→ **EXERCISE DESCRIPTION**
Everything from the "Estate Lease Deals (1188, 1644)" line to the final line of the listing should be written out exactly. Skip the pictures.

→ **DATA FOR PROCESSING**
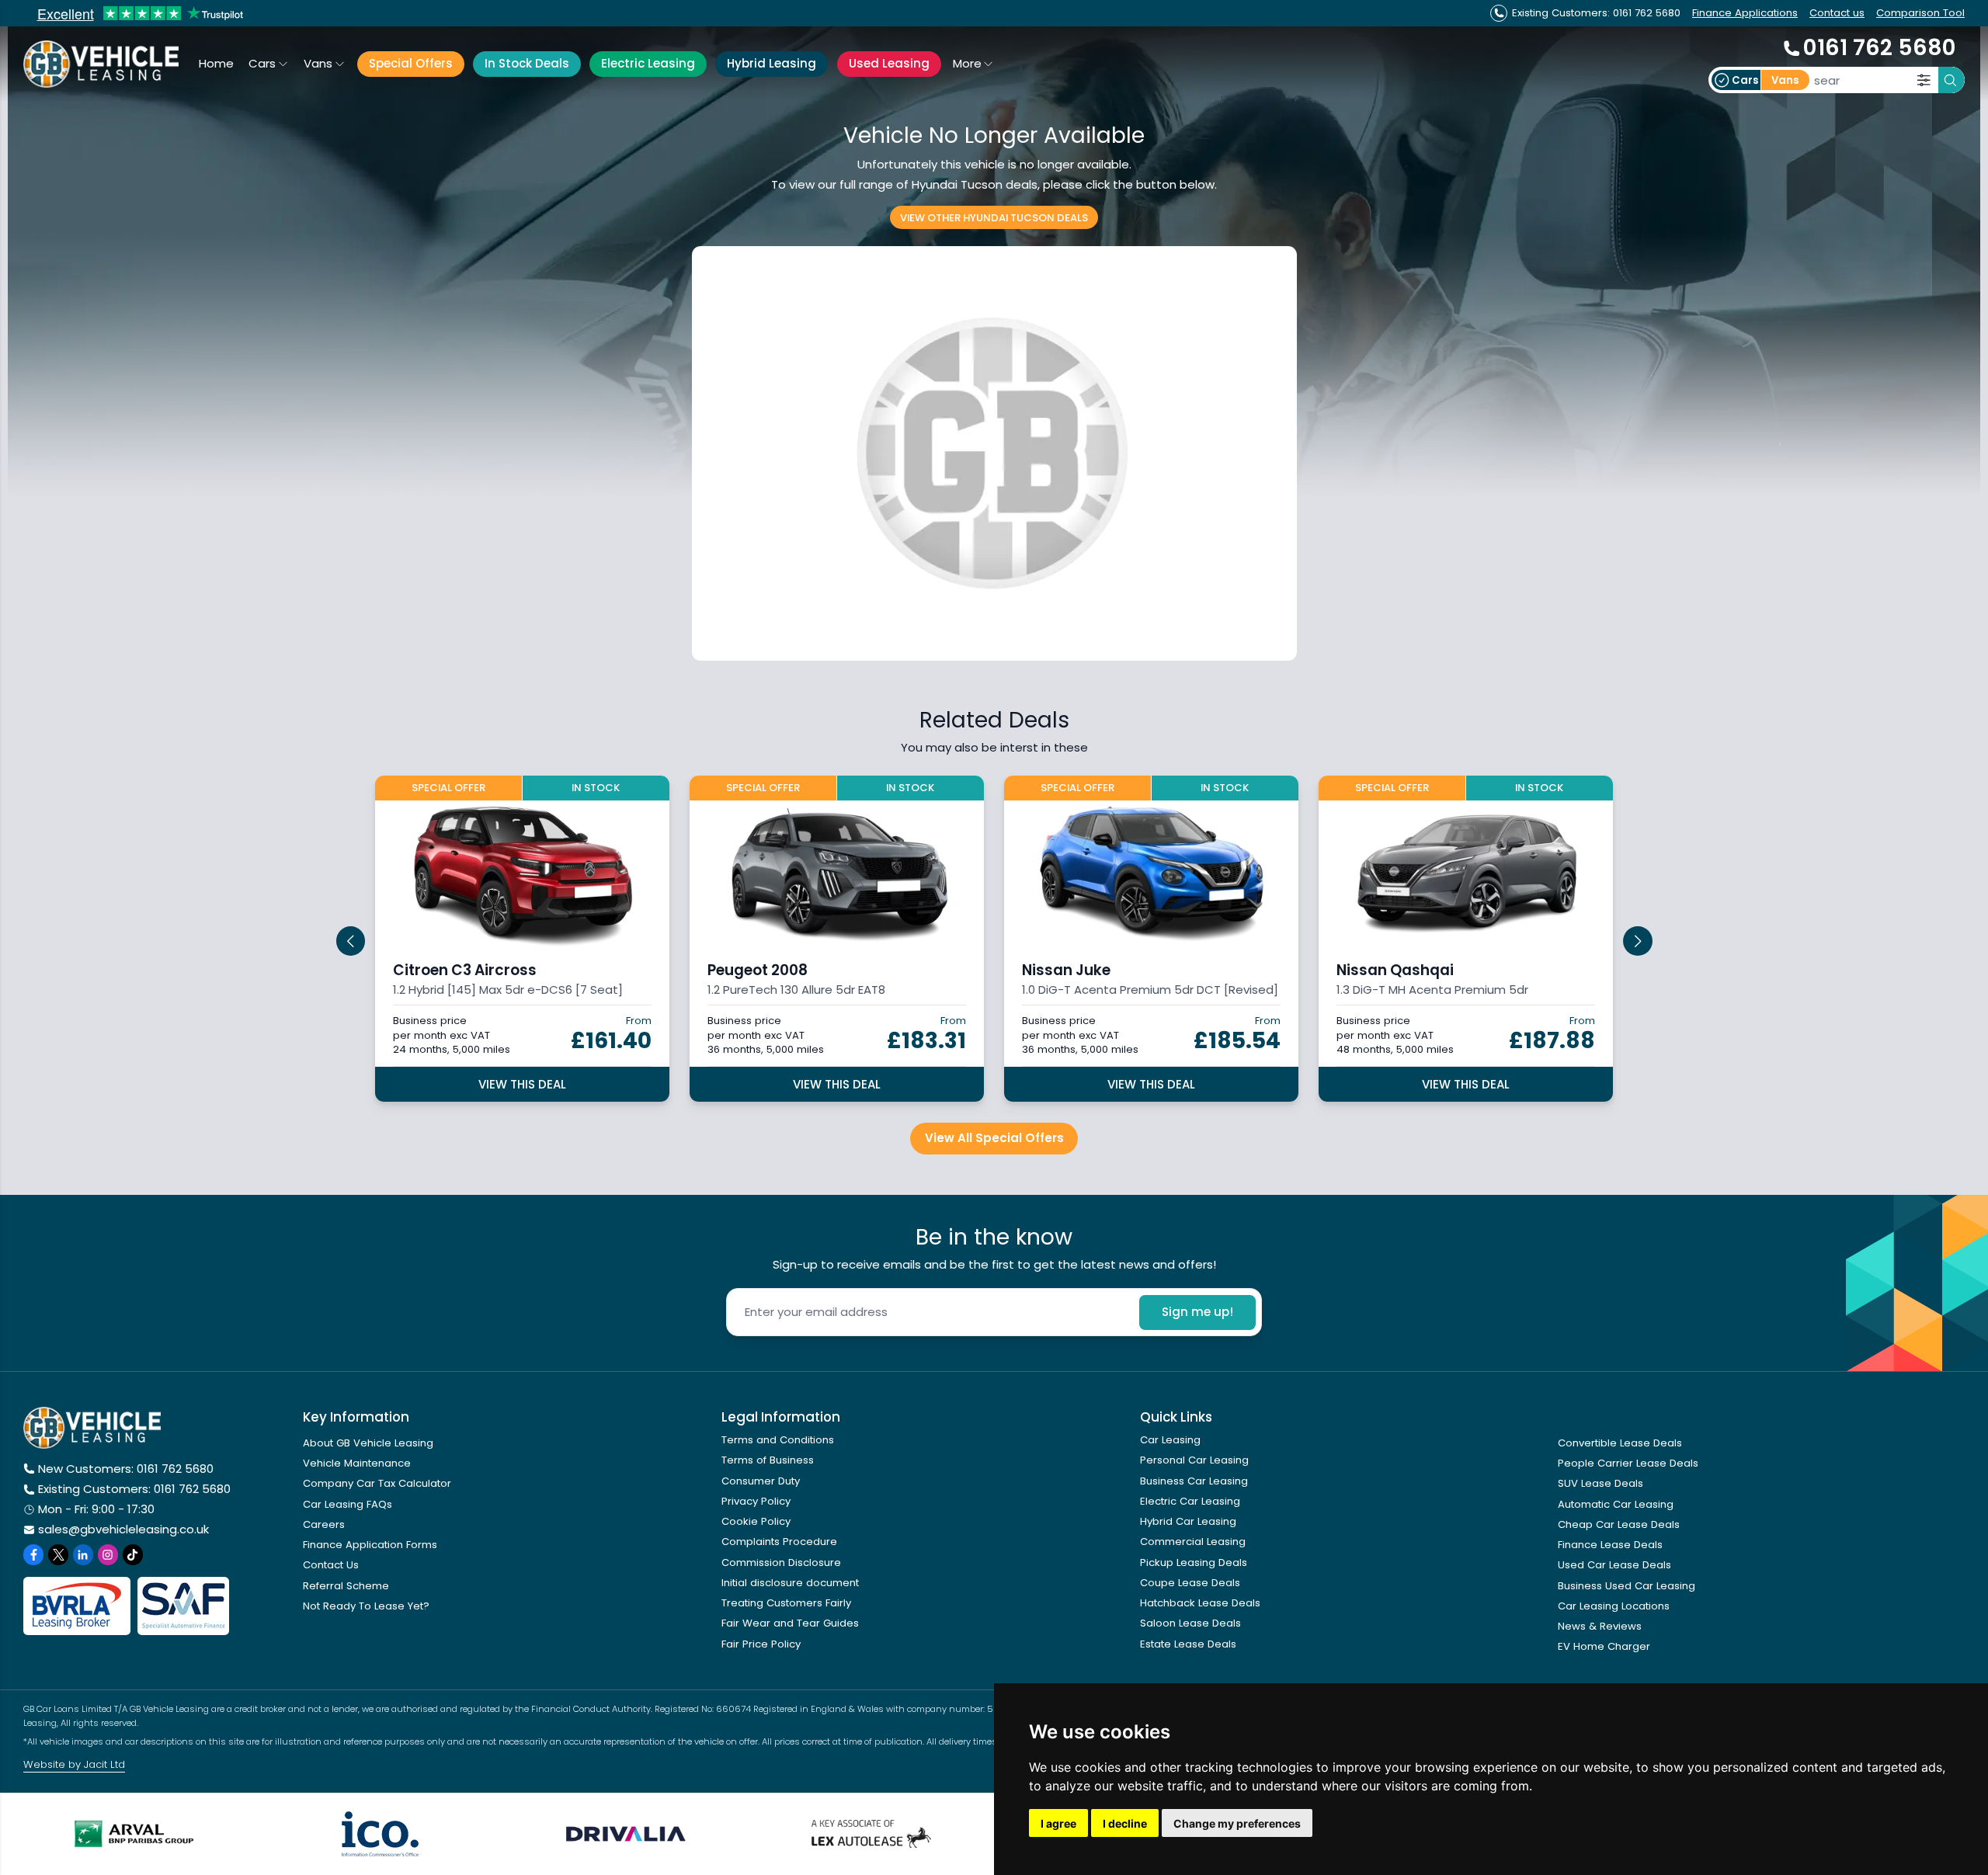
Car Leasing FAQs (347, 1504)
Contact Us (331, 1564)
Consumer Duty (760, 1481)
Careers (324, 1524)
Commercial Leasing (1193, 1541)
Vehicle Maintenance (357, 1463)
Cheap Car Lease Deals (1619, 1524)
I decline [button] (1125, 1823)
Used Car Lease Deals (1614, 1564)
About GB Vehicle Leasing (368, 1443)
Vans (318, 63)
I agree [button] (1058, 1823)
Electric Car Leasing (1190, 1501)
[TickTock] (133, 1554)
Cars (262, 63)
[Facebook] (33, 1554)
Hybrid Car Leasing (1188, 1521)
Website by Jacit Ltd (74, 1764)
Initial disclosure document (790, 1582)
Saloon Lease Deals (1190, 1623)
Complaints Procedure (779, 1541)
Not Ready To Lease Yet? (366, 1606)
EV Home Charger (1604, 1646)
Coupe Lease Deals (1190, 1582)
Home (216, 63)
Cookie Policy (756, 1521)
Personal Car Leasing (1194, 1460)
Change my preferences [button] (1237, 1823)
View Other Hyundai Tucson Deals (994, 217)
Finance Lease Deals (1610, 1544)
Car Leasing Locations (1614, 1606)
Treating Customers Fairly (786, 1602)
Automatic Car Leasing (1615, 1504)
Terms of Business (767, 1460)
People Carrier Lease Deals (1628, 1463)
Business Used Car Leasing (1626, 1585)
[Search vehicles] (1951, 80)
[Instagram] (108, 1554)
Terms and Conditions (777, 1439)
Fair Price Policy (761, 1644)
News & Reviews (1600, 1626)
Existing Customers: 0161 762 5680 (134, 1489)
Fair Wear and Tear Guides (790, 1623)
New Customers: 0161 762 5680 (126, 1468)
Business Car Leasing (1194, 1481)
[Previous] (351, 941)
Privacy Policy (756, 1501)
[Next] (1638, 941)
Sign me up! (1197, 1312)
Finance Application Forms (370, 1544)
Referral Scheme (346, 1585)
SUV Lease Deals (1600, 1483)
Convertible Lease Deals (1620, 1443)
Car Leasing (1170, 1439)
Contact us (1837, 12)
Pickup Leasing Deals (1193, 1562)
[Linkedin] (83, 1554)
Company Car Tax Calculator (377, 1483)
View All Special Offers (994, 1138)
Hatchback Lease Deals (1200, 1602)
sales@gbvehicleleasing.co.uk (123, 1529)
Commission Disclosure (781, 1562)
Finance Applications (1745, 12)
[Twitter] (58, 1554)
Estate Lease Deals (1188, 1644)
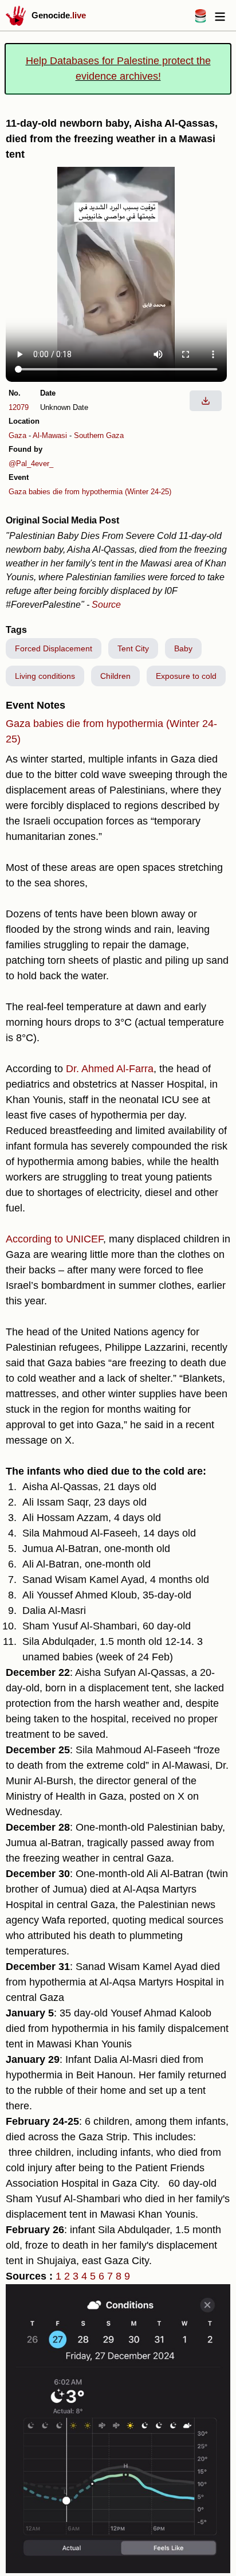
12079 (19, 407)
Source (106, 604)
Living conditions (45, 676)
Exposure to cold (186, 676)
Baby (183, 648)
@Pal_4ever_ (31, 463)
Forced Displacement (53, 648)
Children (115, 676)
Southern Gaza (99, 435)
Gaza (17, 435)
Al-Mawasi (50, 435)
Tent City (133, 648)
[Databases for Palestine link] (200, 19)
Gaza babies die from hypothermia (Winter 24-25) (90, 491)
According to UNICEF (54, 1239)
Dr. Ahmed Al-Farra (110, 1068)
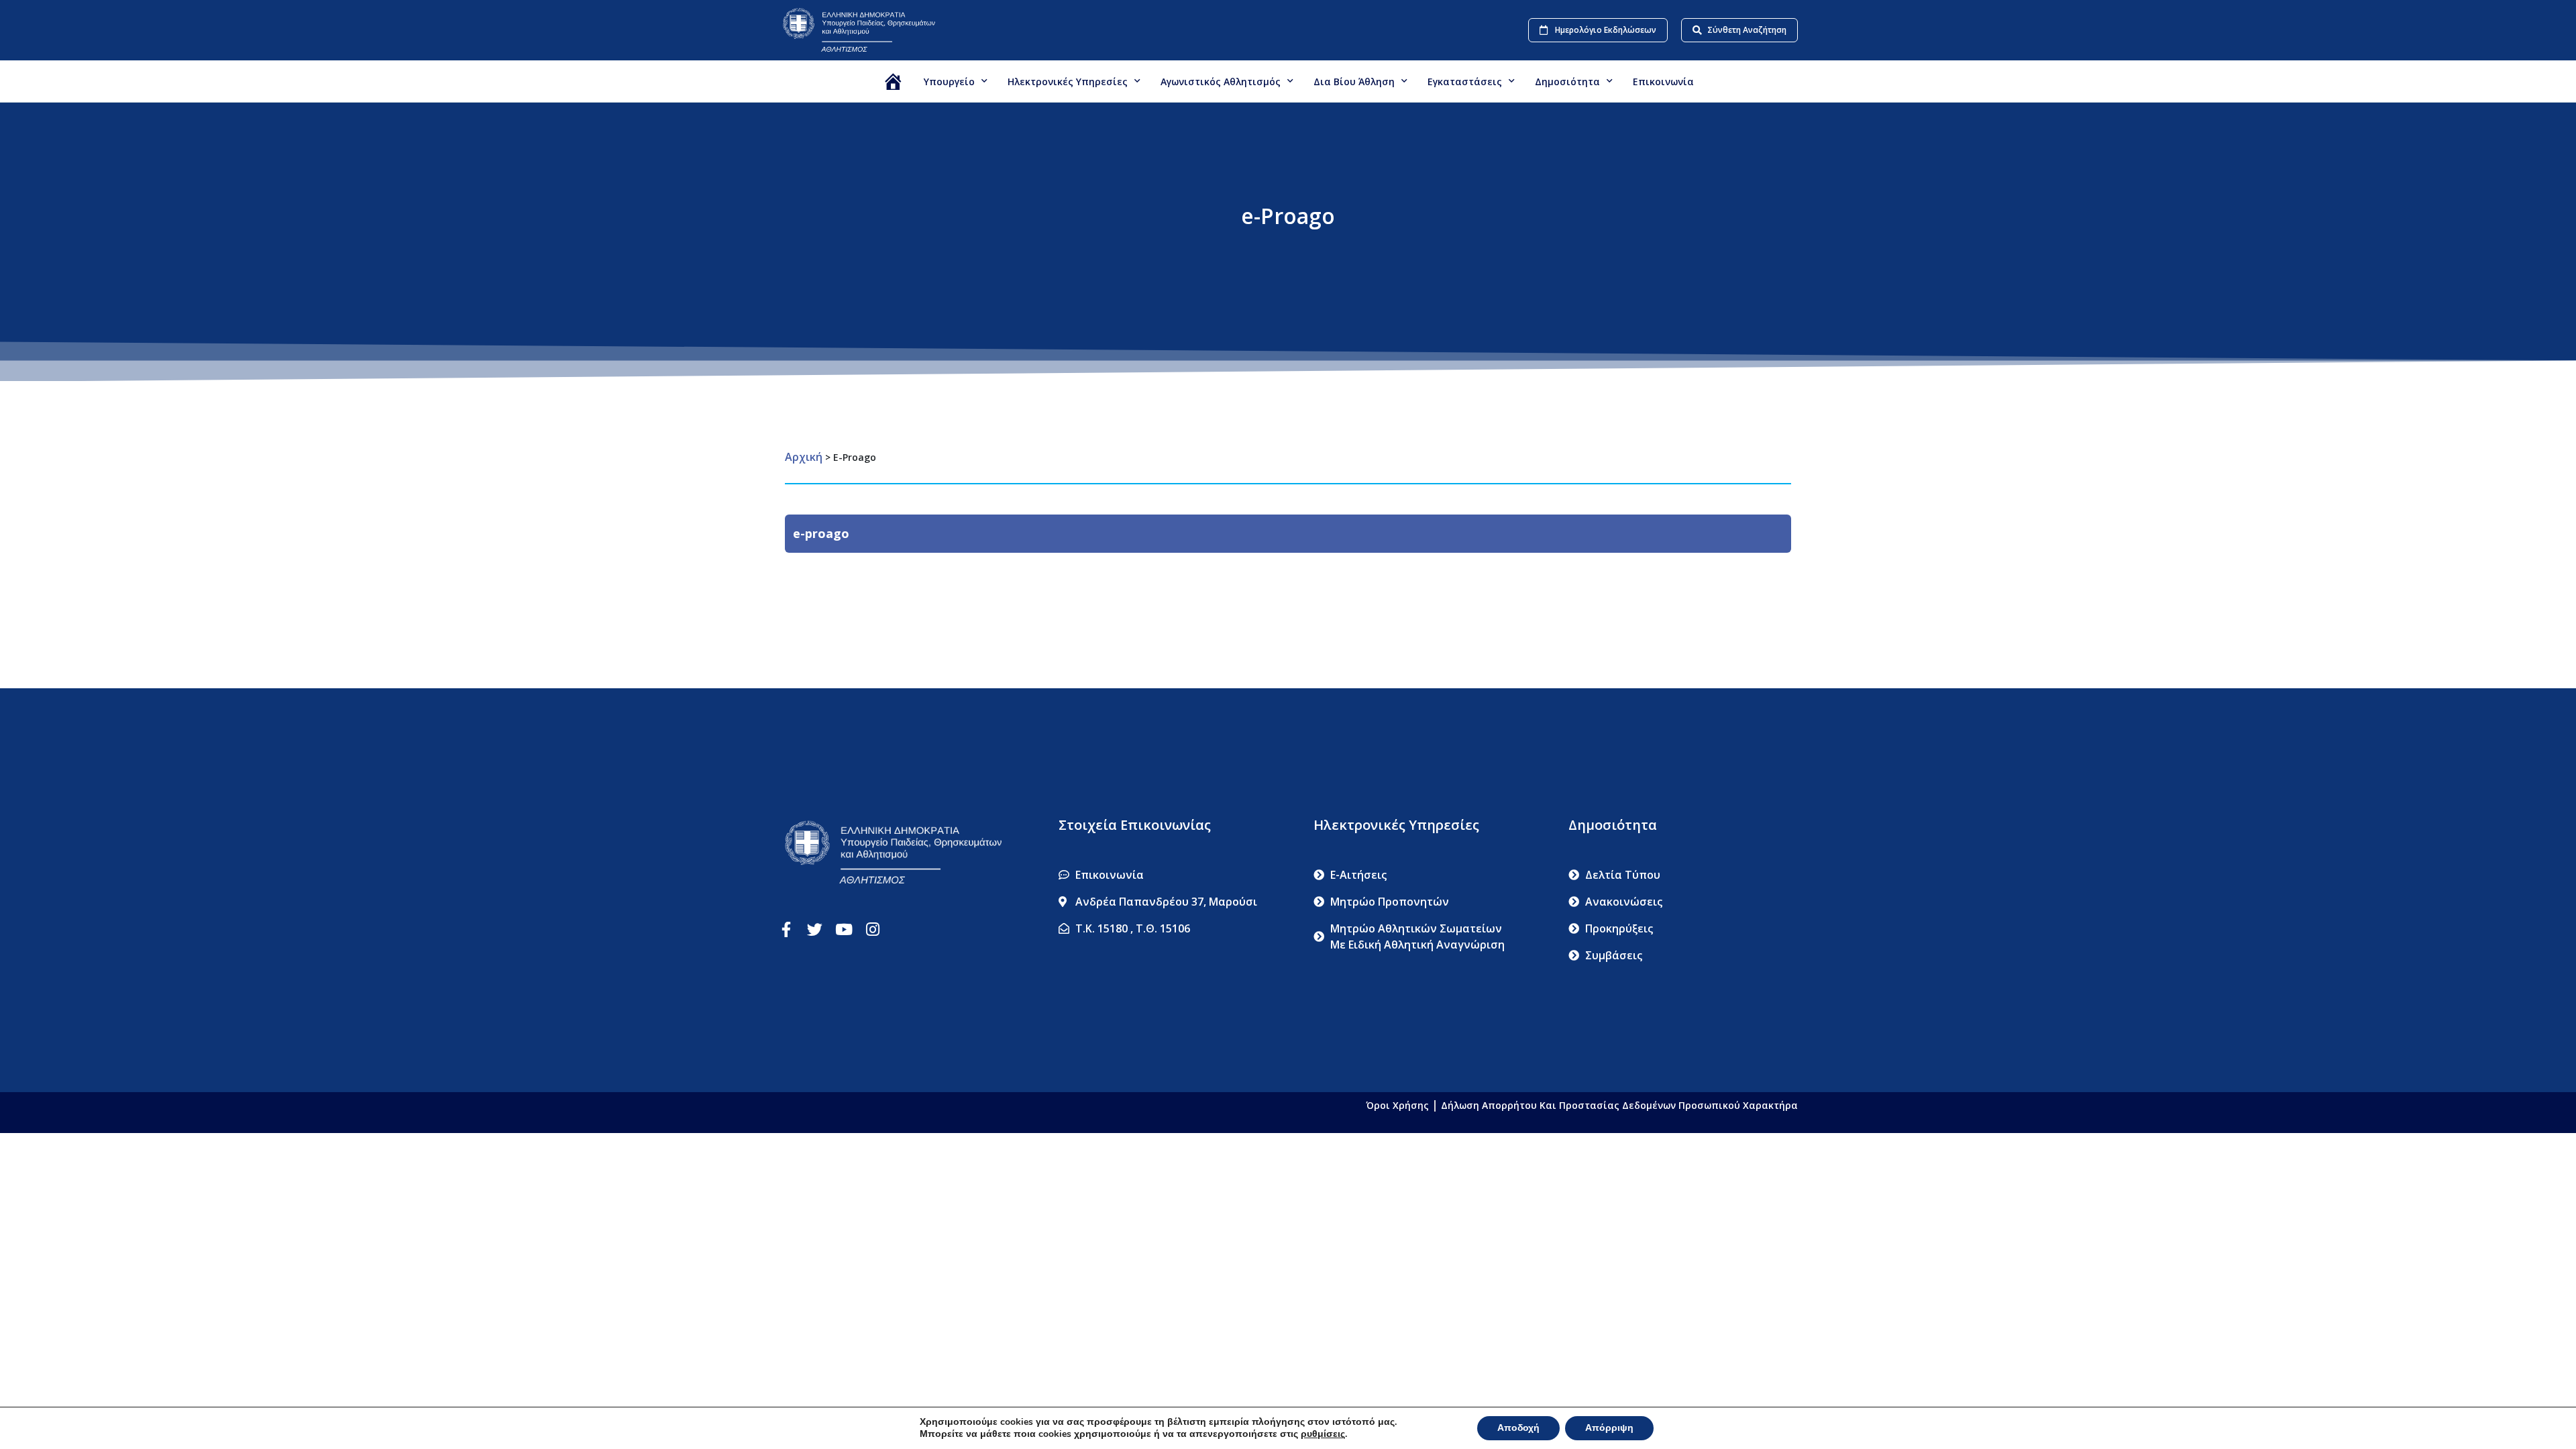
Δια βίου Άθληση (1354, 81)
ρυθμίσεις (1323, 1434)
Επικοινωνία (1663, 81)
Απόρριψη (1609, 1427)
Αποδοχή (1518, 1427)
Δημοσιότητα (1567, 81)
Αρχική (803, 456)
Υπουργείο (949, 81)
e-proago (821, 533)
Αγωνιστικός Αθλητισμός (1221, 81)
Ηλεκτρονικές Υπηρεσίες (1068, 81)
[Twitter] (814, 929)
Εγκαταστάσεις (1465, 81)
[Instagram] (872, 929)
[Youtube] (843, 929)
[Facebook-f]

→ **RESPONSE TO THIS EXERCISE**
Estate Lease Deals (1188, 1644)
12079 (19, 407)
Source (106, 604)
Living conditions (45, 676)
Exposure to cold (186, 676)
Baby (183, 648)
@Pal_4ever_ (31, 463)
Forced Displacement (53, 648)
Children (115, 676)
Southern Gaza (99, 435)
Gaza (17, 435)
Al-Mawasi (50, 435)
Tent City (133, 648)
[Databases for Palestine link] (200, 19)
Gaza babies die from hypothermia (Winter 24-25) (90, 491)
According to UNICEF (54, 1239)
Dr. Ahmed Al-Farra (110, 1068)
Δια βίου Άθληση (1354, 81)
ρυθμίσεις (1323, 1434)
Επικοινωνία (1663, 81)
Απόρριψη (1609, 1427)
Αποδοχή (1518, 1427)
Δημοσιότητα (1567, 81)
Αρχική (803, 456)
Υπουργείο (949, 81)
e-proago (821, 533)
Αγωνιστικός Αθλητισμός (1221, 81)
Ηλεκτρονικές Υπηρεσίες (1068, 81)
[Twitter] (814, 929)
Εγκαταστάσεις (1465, 81)
[Instagram] (872, 929)
[Youtube] (843, 929)
[Facebook-f]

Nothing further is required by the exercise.